高校私有云平臺架構的設計與安全分析

張媛　黃磊　馬健樂

摘要：根據目前高校私有云安全的情況，通過高校已經建設云平臺的經驗，提出一種新型的、應用性能良好的云安全框架。本文重點研究服務器集群內部的安全防護，旨在通過研究提高整個平臺的安全性能。

關鍵詞：私有云；安全架構；安全分析

中圖分類號：TP39 文獻標識碼：A 文章編號：1007-9416（2018）09-0184-02

隨著云計算技術的廣泛應用，高校開始將信息管理系統向云平臺進行遷移，以減輕運維的負擔。如何選擇合適的云平臺和隨之而來的安全問題接踵而至。

1 云環境中的安全問題

伴隨著云計算技術高速的發展，針對云的網絡攻擊也是越來越多。傳統的網絡架構，通常利用交換機的端口鏡像功能監控平臺外部和內部、內部和內部服務器之間的數據流量，判斷攻擊行為[1]；但在云計算架構的虛擬化環境中，位于同一臺物理服務器上的不同虛擬機之間的通訊不存在實體交換機，無法使用傳統的入侵檢測設備，如圖1所示，高校私有云架構圖2所示。
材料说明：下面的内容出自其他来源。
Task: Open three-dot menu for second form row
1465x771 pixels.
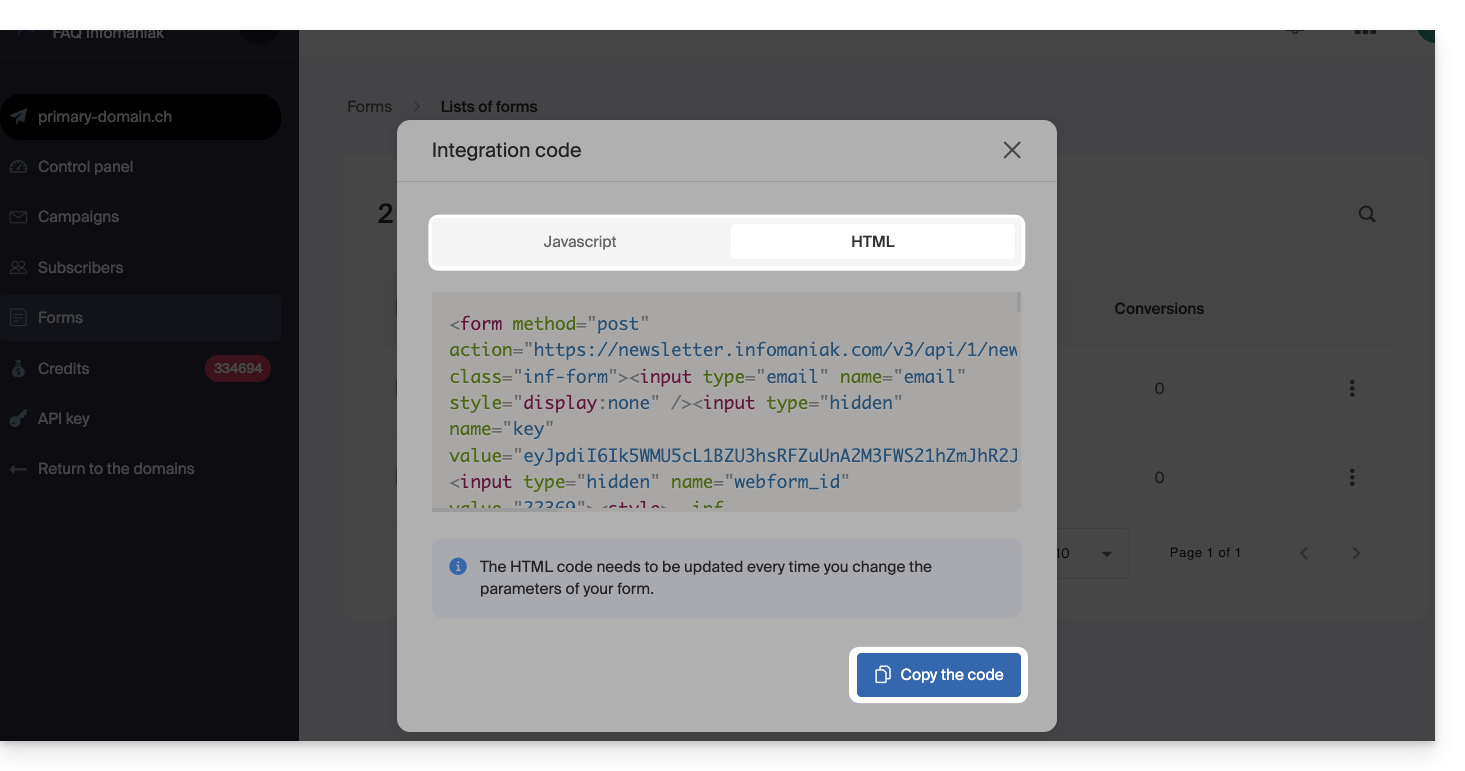Action: tap(1352, 478)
根據云安全聯盟（CSA）的報告，73%的用戶在選擇云計算服務時都對云計算的安全十分擔心。所以高校私有云在建造時必須思考如何減少高校私有云平臺受到的外界攻擊，保證損失最小化和快速的修復云平臺[2]。

2 高校云平臺的選擇

高校現有的數據中心很少形成統一的數據標準，達到真正意義上的數據共享。與公有云相比較，高校建設私有云更適合[3]。通過建設私有云平臺實現統一的數據標準，進而實現完全意義的數據共享。私有云底層建設與業務件事是分離的，提供的服務類型由用戶決定，數據中心的安全性和可控性是私有云最大的優勢，同時節約和降低使用、存儲、維護成本，便于遠程教育及移動互聯網接入，提高基礎教育教學服務能力。

3 高校私有云的功能和架構

高校私有云建設必須對現有系統進行集成和業務整合，將整合后的應用系統統一部署運維，隨時擴展各種應用與服務逐步，為全校師生提供交流協作的平臺[4]。

3.1 高校私有云建設主要功能

（1）各類業務通過私有云平臺共享基礎設施。（2）管理員統一申請、釋放資源。（3）私有云對數據中心內所有數據提供安全防護、備份/恢復、監控；管理員隨時監控資源消耗并做出相應的調整。（4）可提供安全可靠的數據存儲，便于舊應用的遷移和新應用的擴展、融合。（5）可以快速實現不同實驗環境的部署，通過鏡像維護，降低成本、運維成本。（6）必須采用控制策略有效的對虛擬機進行控制，保證數據中心的安全。

3.2 高校私有云的邏輯架構

高校私有云架構可以分成云服務層和云管理層，如圖2所示。平臺服務以頁面方式提供給師生使用。云管理層對云計算中心進行實時監控管理，保證其安全穩定的運行。云管理層的運維管理實現虛擬機的自動管理及虛擬機遷移、服務器負載均衡，降低運維成本；通過資源管理動態管理系統資源。安全管理保證不受外界的攻擊及內部訪問數據的合法性；容災管理進行數據的冗余備份和異地備份。檢測層實時監測，為云管理提供真實有效的數據。

3.3 網絡總體架構

高校私有云的網絡總體框架采用分層思想進行架構設計如圖3所示，Internet邊界區如圖4所示。數據中心通過Internet邊界區與Internet連接，并對Internet數據進行攻擊檢測，VPN接入等策略。邊界區與核心區通過防火墻連接，邊界區路由不執行內部路由協議。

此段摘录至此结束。